Au sein de l’industrie technologique, il est largement reconnu que l’IA est confrontée à une crise énergétique, mais ce n’est qu’au Forum économique mondial de Davos en janvier que l’un de ses dirigeants a finalement dit la vérité. Le patron d’OpenAI, Sam Altman, a averti que la prochaine vague de systèmes d’IA générative consommera beaucoup plus d’énergie que prévu et que les systèmes énergétiques auront du mal à y faire face. « Il n’y a aucun moyen d’y parvenir sans une percée », a-t-il déclaré.
Quel genre de « percée » ? Eh bien, la fusion nucléaire, bien sûr. Dans lequel, par coïncidence, M. Altman détient une participation, ayant investi dans Helion Energy en 2021. Garçon intelligent, cet Altman ; ne rate jamais un tour.
En ce qui concerne le refroidissement, il semble que l’IA en fuite soit également confrontée à un défi. Quoi qu’il en soit, un article récemment publié sur le serveur de prépublication arXiv par des scientifiques de l’Université de Californie à Riverside estime que le « prélèvement opérationnel d’eau » – l’eau prélevée dans des sources d’eau de surface ou souterraine – de l’IA mondiale « pourrait atteindre [between] 4.2 [and] 6,6 milliards de mètres cubes en 2027, soit plus que le prélèvement annuel total d’eau de… la moitié du Royaume-Uni ».
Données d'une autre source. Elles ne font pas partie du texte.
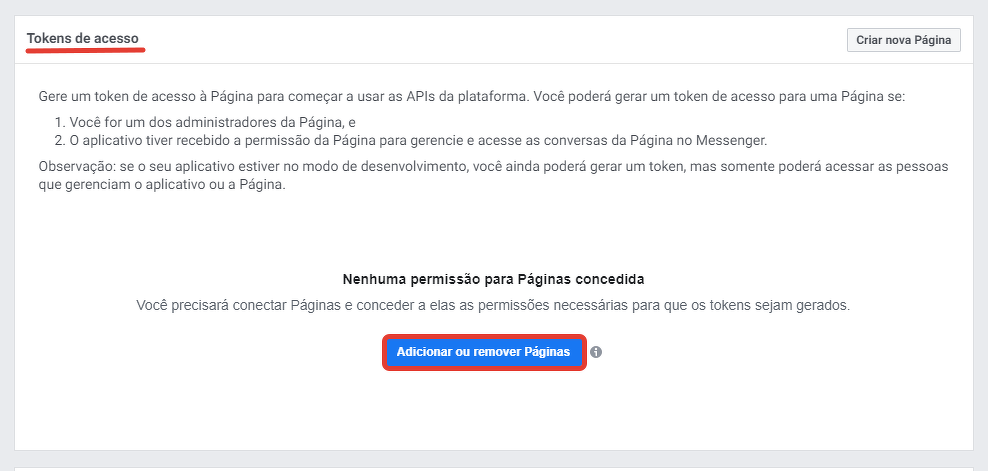Viewport: 988px width, 471px height.
Task: Click the list number "1." marker
Action: pos(60,120)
Compte tenu de tout cela, vous pouvez comprendre pourquoi l’industrie de l’IA est, euh, réticente à révéler ses besoins probables en énergie et en refroidissement. Après tout, il y a une bulle et des faits gênants peuvent provoquer des crevaisons. C’est donc agréable de pouvoir annoncer que bientôt ils pourraient être obligés de s’ouvrir. Aux États-Unis, un groupe de sénateurs et de représentants ont présenté un projet de loi obligeant le gouvernement fédéral à évaluer l’empreinte environnementale actuelle de l’IA et à développer un système standardisé pour rendre compte des impacts futurs. Et en Europe, la loi européenne sur l’IA est sur le point de devenir une loi. Entre autres choses, cela nécessite que les « systèmes d’IA à haut risque » (qui incluent les puissants « modèles de base » qui alimentent ChatGPT et des IA similaires) rapportent leur consommation d’énergie, leur utilisation des ressources et d’autres impacts tout au long de leur durée de vie.
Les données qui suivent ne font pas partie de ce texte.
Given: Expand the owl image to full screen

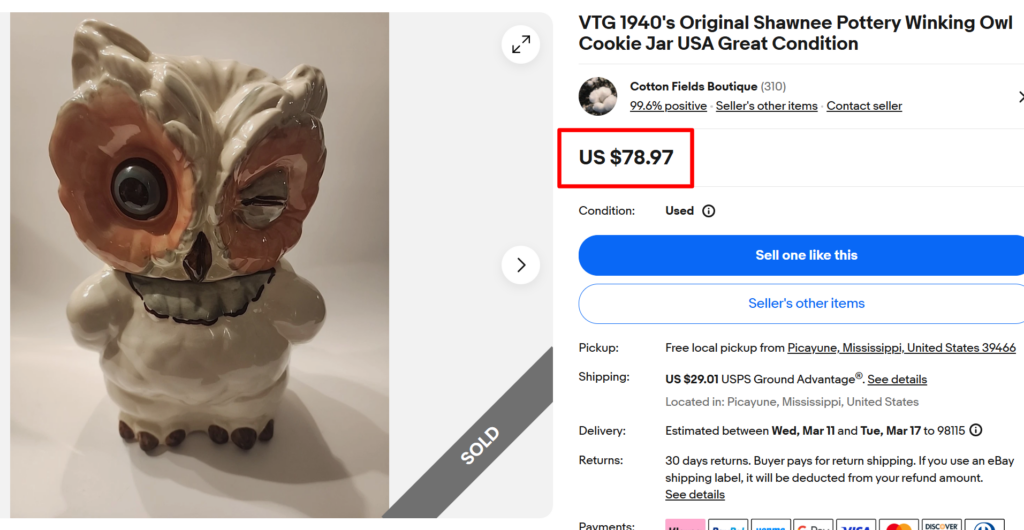Looking at the screenshot, I should pos(521,45).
Ce serait bien si cela incite certains investisseurs à réfléchir à faire preuve de diligence raisonnable avant de sauter dans le train de l’IA.
Ce que j’ai lu
Philanthrope en lambeaux
Lisez la critique pointue de Deborah Doane pour Alliance magazine du livre critique de Tim Schwab, Le problème de Bill Gates.
Dernières écritures
Le commentateur chevronné Jeff Jarvis réfléchit à abandonner « le vieux journalisme et son industrie héritée » dans un article de blog sur BuzzMachine.
Des sélections minces
Sur son blog No Mercy/No Malice, Scott Galloway suggère que l’IA et les médicaments amaigrissants ont beaucoup en commun.